◆ **Dataset rows**:
------
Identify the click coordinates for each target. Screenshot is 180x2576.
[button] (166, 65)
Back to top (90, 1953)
------
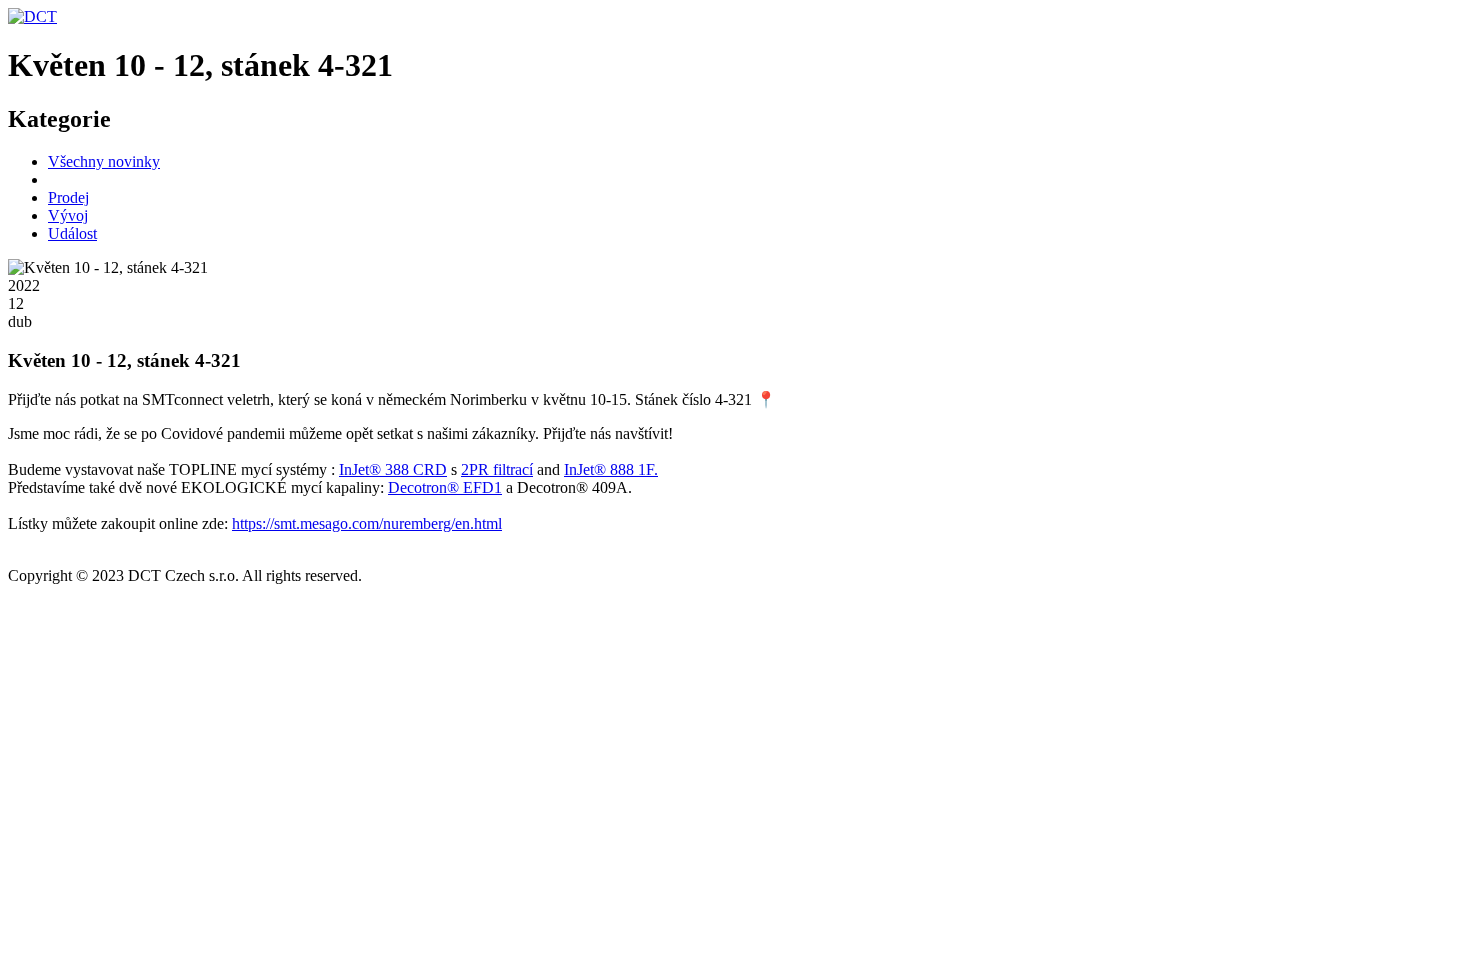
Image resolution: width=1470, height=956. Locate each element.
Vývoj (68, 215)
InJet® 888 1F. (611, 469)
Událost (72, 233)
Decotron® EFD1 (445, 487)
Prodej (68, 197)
------
Could you output as a JSON list of strings the lines that begin at the one containing "Image resolution: width=1470, height=956." and end after the one containing "Prodej (68, 197)", with one string per line and blank lines left out?

[
  "Image resolution: width=1470, height=956. Locate each element.",
  "Vývoj (68, 215)",
  "InJet® 888 1F. (611, 469)",
  "Událost (72, 233)",
  "Decotron® EFD1 (445, 487)",
  "Prodej (68, 197)"
]